Weir became a pioneering campaigner for the protection of the Scottish environment, and wrote a column for The Scots Magazine for over 50 years. From 1976–1987, he hosted the Scottish Television series Weir's Way, meeting the people of Scotland, exploring the landscape and its natural history. When STV repeated the series during the late night slot from the mid-1990s to the early 2000s it managed to achieve 30% audience share. The series is available on DVD in the UK.

Weir won the Scottish Television 'Personality of the Year Award' in 1976. He was appointed MBE in 1976. He lived in Gartocharn and in 2000 he was awarded the inaugural John Muir Lifetime Achievement Award by the John Muir Trust in recognition of his environmental work.

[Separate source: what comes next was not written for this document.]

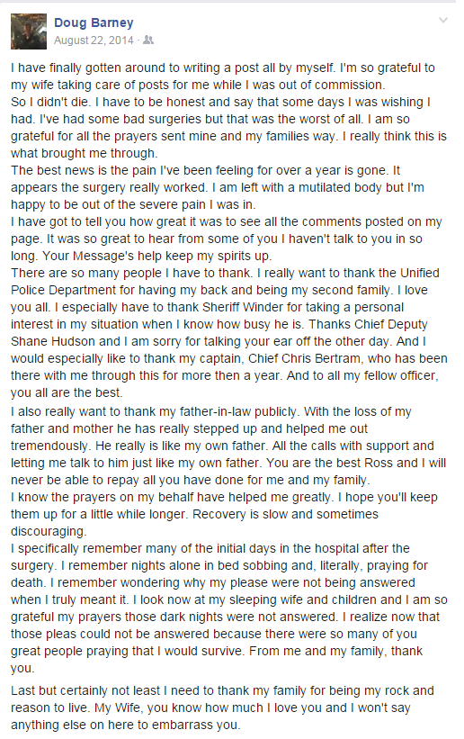
Task: Click the friends audience icon beside date
Action: click(x=148, y=41)
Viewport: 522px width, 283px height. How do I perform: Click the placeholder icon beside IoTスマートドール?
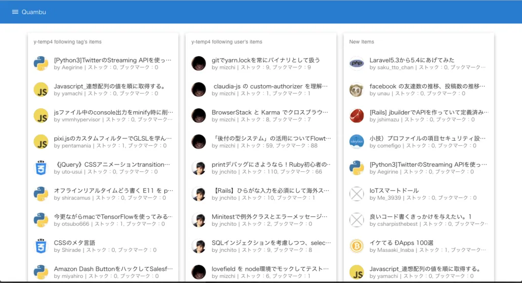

He is also celebrated in the song "Tom Weir" written by Edinburgh musician Sandy Wright and performed by the band Aberfeldy. And in 2007, L. Pierre wrote an ambient instrumental song, "Weir's Way", featured on his album, "Dip".

Weir was buried on 17 July 2006 in Kilmaronock Parish Church, near Drymen, in the same plot as the ashes of his sister Molly.

== DVD release ==
A collection of some of Weir's best walks was released on DVD in 2006. Both series of Weir's Way are available on DVD, distributed by Acorn Media UK.